Cardioprotective strategies against doxorubicin-induced cardiotoxicity: A review from standard therapies to emerging mitochondrial transplantation.

Doxorubicin (DOX), a widely used chemotherapeutic agent, is effective against a broad spectrum of malignancies but is limited by its dose-dependent and potentially irreversible cardiotoxicity. DOX-induced cardiomyopathy can lead to progressive cardiac dysfunction and heart failure, significantly impacting patient survival and quality of life. The pathogenesis of this cardiotoxicity is multifactorial, involving excessive reactive oxygen species production, mitochondrial dysfunction, calcium dysregulation, ferroptosis, DNA damage, impaired autophagy, inflammation, and cardiomyocyte death. Current cardioprotective strategies-including β-blockers, angiotensin-converting enzyme inhibitors, angiotensin receptor blockers, statins, and dexrazoxane-provide only partial protection and are insufficient to fully prevent long-term cardiac damage. In recent years, mitochondria-targeted therapies have gained attention due to the central role of mitochondrial injury in DOX cardiotoxicity. Therapeutic interventions aimed at modulating mitophagy, mitochondrial dynamics, oxidative stress, and inflammation have shown promise in preclinical studies.

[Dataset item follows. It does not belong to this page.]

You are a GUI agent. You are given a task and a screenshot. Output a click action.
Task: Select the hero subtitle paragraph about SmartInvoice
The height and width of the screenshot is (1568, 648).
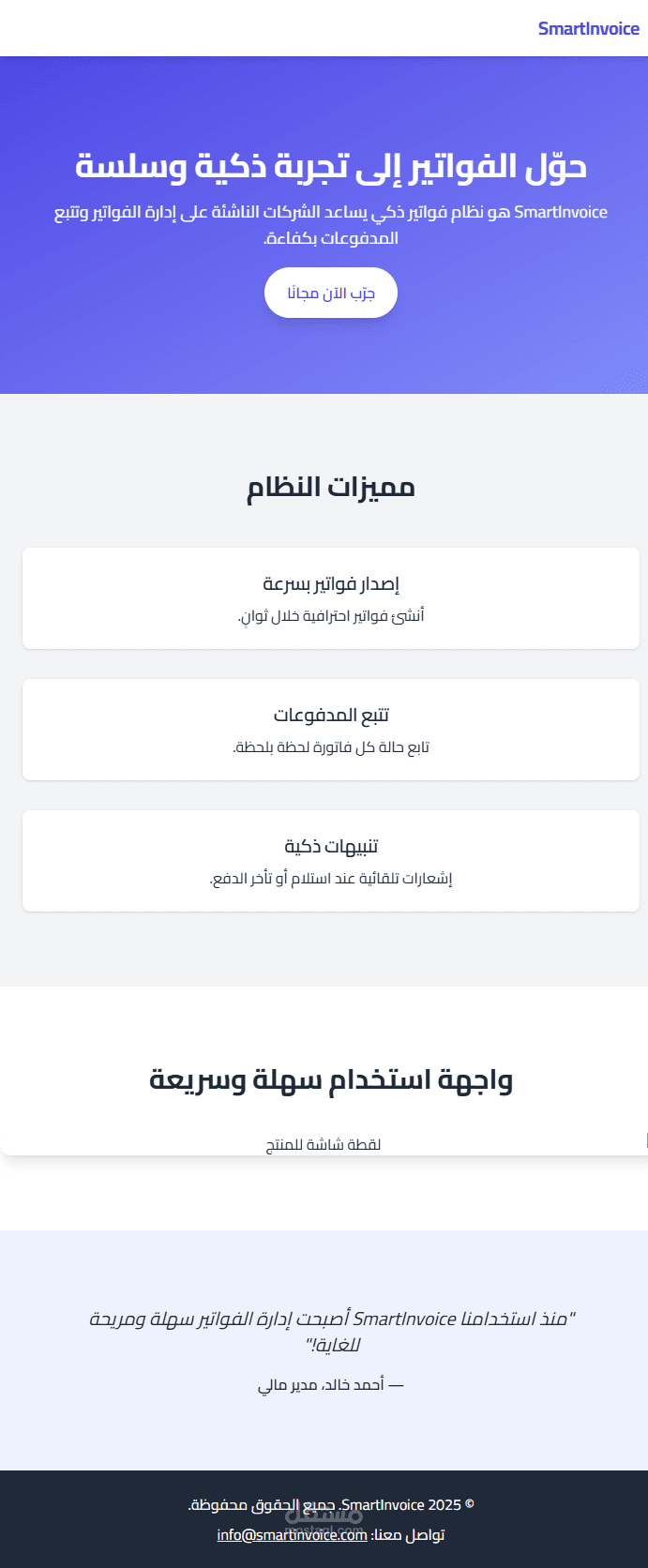pos(331,225)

Among these, mitochondrial transplantation (MTx) represents an innovative and emerging strategy that directly restores mitochondrial function in injured cardiomyocytes. Preclinical studies demonstrate that MTx improves cardiac function, attenuates oxidative stress, reduces apoptosis, and enhances metabolic recovery in models of this cardiotoxicity. However, several critical challenges remain, including the long-term fate of transplanted mitochondria, immune compatibility, delivery methods, and safety. This narrative review provides a comprehensive overview of the molecular mechanisms underlying anthracycline-induced cardiac injury, evaluates current and emerging therapeutic approaches, and highlights the potential of MTx as a novel, mechanistically targeted therapy. Further research is needed to overcome translational barriers and evaluate clinical efficacy in human studies.